I hope Henry Reznik was not too upset. He defended me brilliantly during the trial, and it should be mandatory for students and experienced lawyers to attend his speeches in court. The judge listened to him attentively, although the young girl from the Prosecutor’s Office probably had no idea what he was talking about. Someone had evidently just asked her superiors what was happening and recommended a particular course of action. I had no difficulty understanding the subtext of the verdict: this guy is not about to run off abroad, and what’s the point of sending him to rot in prison? The investigation and the trial itself had already been sufficient punishment. He’s got three children, two of them minors.
For “battery” I was, nevertheless, sentenced to perform 150 hours of community service. I could easily have avoided even that penalty. We did, needless to say, appeal the sentence in the Moscow Municipal Court and there was a second trial. The last session was scheduled for Friday 12 September 2013. If on that day I had simply not turned up in court, the statute of limitation would have terminated the case automatically, because the “crime” (according to the official version in the verdict) had been committed two years previously. To do that, though, I would have had to pretend to be ill and obtain a false medical certificate, or arrange some reason why the lawyers were unable to attend.

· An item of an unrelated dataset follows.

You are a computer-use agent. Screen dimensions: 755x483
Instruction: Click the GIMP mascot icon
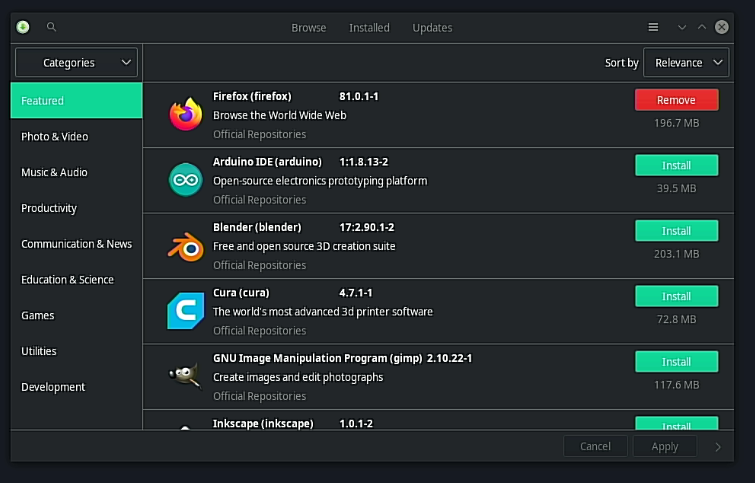[185, 376]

I decided to force a definite verdict, a course of action that from the point of view of pragmatic logic was verging on imbecility. However, it was clear that I would not be receiving a more severe sentence, the most threatening outcome had been left in the past. It is not pleasant when you have a family, children, plans for the future, to be constantly recalling that you are shortly to be imprisoned for several years for a crime that you quite obviously did not commit.